### Written task A:
Using the steering-system passage below, decide whether each statement agrees with it: (i) a torque of the electrical machine can serve as its operating parameter; (ii) the protective operating state lets the temperature of the steering system be kept high; (iii) the second aspect of the invention concerns a steering system for a motor vehicle. Answer yes or no for each, and quote the exact words of the passage that decide it.

### Document:
⟨

The axial position of the rack can be understood in particular as a position or a deflection of the rack during the translational movement of the rack relative to the wheel, in particular with respect to a zero position or an initial position of the rack. In a further embodiment, it is provided that the steering system changes from the normal operating state to the first protective operating state and/or the second protective operating state depending on a current operating parameter of the electrical machine. In other words, the quantity characterizing the thermal load on the steering system is determined, in particular calculated, by means of the electronic computing device depending on the current operating parameter of the electrical machine. This allows the protective operating state and thus the component protection function to be started depending on a current state of the electrical machine. This allows the temperature of the steering system to be kept particularly low.

The operating parameter of the electrical machine can be understood in particular as information characterizing a current state of the electrical machine. For example, the operating parameter is a temperature of the electrical machine, in particular referred to as motor temperature. For example, the operating parameter is a torque of the electrical machine, in particular referred to as motor torque. The torque can be understood in particular as the torque currently provided by the electrical machine, for example via its output shaft, for pivoting the vehicle wheel. For example, the operating parameter of the electrical machine is a state of a protective function of the electrical machine. This can be referred to in particular as status derating. This can thus make it possible, for example, to start the protective operating state of the steering via an internal degradation state of the electrical machine.

A second aspect of the invention relates to a steering system for a motor vehicle, which is designed to carry out a method according to the first aspect of the invention. Advantages and advantageous embodiments of the first aspect of the invention are to be regarded as advantages and advantageous embodiments of the second aspect of the invention and vice versa.

⟩

### Record extracts:
⟨

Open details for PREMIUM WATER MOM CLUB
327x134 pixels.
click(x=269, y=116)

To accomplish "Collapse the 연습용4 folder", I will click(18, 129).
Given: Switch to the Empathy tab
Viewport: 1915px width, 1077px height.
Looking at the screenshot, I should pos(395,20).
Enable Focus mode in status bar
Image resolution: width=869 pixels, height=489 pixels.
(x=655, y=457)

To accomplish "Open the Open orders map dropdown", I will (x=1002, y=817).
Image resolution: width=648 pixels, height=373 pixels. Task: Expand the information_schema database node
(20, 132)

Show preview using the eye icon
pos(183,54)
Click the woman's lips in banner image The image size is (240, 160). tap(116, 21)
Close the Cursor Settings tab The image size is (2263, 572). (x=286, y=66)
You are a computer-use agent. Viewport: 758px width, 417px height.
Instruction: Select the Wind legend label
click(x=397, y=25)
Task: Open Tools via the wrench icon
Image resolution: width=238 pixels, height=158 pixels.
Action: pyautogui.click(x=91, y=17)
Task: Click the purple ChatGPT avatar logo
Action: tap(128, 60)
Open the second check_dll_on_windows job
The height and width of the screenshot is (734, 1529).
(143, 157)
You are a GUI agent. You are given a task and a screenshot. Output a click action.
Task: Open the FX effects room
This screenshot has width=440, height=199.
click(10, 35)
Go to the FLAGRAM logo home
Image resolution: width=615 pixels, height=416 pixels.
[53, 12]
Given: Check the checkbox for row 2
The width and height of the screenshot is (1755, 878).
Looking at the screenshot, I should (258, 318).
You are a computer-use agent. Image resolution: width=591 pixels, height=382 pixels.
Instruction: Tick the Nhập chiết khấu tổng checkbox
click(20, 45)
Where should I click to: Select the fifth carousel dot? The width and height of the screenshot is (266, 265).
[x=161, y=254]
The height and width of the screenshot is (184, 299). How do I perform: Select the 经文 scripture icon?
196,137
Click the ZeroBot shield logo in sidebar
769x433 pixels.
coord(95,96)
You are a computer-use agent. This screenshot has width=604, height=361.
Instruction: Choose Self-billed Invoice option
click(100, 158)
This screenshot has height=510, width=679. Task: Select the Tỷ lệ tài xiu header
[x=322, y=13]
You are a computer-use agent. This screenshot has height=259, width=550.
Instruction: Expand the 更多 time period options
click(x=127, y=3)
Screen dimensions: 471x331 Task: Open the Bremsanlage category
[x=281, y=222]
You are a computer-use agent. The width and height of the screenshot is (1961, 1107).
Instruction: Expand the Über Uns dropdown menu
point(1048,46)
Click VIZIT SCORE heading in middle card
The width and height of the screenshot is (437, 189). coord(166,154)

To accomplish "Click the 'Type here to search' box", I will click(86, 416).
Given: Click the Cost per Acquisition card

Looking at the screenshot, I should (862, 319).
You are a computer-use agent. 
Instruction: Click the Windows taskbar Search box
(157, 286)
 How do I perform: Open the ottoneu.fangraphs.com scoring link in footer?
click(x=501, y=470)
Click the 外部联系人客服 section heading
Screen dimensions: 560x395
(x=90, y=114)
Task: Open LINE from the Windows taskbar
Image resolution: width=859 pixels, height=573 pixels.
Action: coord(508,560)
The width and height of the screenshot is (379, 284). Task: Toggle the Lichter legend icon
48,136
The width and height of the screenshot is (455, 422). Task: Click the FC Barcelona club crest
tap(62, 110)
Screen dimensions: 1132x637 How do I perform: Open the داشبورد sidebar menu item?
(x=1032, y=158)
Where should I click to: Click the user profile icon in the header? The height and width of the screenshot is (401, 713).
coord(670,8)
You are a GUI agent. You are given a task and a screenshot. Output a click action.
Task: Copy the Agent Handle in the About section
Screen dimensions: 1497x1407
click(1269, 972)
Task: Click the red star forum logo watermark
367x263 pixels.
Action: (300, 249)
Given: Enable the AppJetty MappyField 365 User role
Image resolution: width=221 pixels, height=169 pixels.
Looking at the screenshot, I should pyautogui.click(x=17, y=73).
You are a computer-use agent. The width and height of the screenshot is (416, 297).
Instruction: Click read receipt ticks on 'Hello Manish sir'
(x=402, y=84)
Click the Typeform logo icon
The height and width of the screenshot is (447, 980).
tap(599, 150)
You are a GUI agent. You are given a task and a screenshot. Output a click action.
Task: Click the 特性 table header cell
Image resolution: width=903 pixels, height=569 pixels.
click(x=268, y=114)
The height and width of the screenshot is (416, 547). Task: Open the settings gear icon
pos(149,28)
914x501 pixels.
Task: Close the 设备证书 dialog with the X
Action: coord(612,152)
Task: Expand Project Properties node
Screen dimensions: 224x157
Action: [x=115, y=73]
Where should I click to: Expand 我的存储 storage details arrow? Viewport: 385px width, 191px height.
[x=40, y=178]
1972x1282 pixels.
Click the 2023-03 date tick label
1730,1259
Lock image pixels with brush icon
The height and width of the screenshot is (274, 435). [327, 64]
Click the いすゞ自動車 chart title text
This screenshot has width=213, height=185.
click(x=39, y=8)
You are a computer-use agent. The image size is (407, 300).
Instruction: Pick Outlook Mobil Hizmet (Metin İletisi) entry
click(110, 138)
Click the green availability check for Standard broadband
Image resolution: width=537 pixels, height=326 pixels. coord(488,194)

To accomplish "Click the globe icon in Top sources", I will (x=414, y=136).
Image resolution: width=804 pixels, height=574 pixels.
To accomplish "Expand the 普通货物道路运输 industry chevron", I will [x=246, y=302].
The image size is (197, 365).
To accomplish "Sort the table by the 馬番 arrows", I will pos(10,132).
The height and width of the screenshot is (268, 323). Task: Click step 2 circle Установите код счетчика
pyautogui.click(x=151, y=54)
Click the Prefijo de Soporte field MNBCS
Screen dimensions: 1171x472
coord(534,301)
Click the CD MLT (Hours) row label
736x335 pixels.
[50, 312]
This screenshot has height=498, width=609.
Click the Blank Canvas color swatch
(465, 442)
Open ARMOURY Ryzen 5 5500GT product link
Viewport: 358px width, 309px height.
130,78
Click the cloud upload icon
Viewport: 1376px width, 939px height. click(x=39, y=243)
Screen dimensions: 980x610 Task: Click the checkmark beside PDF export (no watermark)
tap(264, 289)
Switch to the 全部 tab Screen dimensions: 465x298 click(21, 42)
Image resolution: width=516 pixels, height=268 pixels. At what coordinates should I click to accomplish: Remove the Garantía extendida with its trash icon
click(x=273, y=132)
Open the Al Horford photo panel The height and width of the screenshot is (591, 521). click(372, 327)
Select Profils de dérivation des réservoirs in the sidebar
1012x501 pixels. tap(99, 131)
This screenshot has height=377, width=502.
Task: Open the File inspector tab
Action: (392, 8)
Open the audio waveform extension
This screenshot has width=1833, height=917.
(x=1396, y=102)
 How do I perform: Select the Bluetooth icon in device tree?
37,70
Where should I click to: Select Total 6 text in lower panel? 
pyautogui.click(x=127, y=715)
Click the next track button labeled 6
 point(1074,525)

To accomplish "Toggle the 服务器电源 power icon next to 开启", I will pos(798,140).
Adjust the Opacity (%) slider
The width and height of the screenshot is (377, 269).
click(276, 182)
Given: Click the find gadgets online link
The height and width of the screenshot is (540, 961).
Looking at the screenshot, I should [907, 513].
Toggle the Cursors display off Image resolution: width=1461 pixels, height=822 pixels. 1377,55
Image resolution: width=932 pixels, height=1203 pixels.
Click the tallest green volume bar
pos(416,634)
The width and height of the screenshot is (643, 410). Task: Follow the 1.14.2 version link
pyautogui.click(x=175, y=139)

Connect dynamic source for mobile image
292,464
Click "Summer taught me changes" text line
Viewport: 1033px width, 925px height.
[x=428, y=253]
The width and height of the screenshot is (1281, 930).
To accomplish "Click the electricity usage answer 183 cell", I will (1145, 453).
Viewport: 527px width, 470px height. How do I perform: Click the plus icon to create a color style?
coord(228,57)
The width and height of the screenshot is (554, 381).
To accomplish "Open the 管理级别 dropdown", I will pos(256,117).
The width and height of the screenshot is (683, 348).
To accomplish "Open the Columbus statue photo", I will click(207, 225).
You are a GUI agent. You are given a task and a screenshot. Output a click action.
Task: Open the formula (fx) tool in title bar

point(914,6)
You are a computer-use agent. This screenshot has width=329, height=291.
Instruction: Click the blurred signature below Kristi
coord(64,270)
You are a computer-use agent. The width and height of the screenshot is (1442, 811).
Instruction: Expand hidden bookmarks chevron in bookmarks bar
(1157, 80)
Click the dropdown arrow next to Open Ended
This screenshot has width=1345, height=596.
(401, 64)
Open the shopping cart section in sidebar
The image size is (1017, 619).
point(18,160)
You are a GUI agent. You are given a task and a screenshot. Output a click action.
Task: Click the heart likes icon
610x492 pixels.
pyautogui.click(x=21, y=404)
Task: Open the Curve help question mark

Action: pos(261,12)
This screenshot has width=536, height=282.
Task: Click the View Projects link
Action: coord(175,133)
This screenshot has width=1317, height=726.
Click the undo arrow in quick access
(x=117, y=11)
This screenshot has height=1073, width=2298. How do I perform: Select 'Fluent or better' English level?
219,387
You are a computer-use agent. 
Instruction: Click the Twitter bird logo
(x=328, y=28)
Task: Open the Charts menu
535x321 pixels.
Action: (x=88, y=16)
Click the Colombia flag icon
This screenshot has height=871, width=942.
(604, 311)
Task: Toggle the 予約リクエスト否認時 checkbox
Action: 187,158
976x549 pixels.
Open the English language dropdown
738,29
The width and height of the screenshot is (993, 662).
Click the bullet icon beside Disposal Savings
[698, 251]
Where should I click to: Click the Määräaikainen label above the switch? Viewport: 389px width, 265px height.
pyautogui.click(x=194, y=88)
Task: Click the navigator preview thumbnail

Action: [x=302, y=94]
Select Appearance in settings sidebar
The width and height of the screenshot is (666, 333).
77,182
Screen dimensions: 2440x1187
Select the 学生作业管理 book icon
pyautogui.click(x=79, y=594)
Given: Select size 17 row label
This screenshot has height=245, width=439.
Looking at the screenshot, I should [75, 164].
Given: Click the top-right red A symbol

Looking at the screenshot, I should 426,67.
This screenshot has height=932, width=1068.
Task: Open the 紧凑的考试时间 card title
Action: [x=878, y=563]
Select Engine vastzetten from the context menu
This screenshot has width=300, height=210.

⟩

### Written task B:
Copy out the rows word for word, from the line containing "Toggle the Cursors" up to and including the line containing "(x=117, y=11)".

### Written solution A:
(i) Yes: "For example, the operating parameter is a torque of the electrical machine, in particular referred to as motor torque."
(ii) No: "This allows the temperature of the steering system to be kept particularly low."
(iii) Yes: "A second aspect of the invention relates to a steering system for a motor vehicle"

### Written solution B:
Toggle the Cursors display off Image resolution: width=1461 pixels, height=822 pixels. 1377,55
Image resolution: width=932 pixels, height=1203 pixels.
Click the tallest green volume bar
pos(416,634)
The width and height of the screenshot is (643, 410). Task: Follow the 1.14.2 version link
pyautogui.click(x=175, y=139)

Connect dynamic source for mobile image
292,464
Click "Summer taught me changes" text line
Viewport: 1033px width, 925px height.
[x=428, y=253]
The width and height of the screenshot is (1281, 930).
To accomplish "Click the electricity usage answer 183 cell", I will (1145, 453).
Viewport: 527px width, 470px height. How do I perform: Click the plus icon to create a color style?
coord(228,57)
The width and height of the screenshot is (554, 381).
To accomplish "Open the 管理级别 dropdown", I will pos(256,117).
The width and height of the screenshot is (683, 348).
To accomplish "Open the Columbus statue photo", I will click(207, 225).
You are a GUI agent. You are given a task and a screenshot. Output a click action.
Task: Open the formula (fx) tool in title bar

point(914,6)
You are a computer-use agent. This screenshot has width=329, height=291.
Instruction: Click the blurred signature below Kristi
coord(64,270)
You are a computer-use agent. The width and height of the screenshot is (1442, 811).
Instruction: Expand hidden bookmarks chevron in bookmarks bar
(1157, 80)
Click the dropdown arrow next to Open Ended
This screenshot has width=1345, height=596.
(401, 64)
Open the shopping cart section in sidebar
The image size is (1017, 619).
point(18,160)
You are a GUI agent. You are given a task and a screenshot. Output a click action.
Task: Click the heart likes icon
610x492 pixels.
pyautogui.click(x=21, y=404)
Task: Open the Curve help question mark

Action: pos(261,12)
This screenshot has width=536, height=282.
Task: Click the View Projects link
Action: coord(175,133)
This screenshot has width=1317, height=726.
Click the undo arrow in quick access
(x=117, y=11)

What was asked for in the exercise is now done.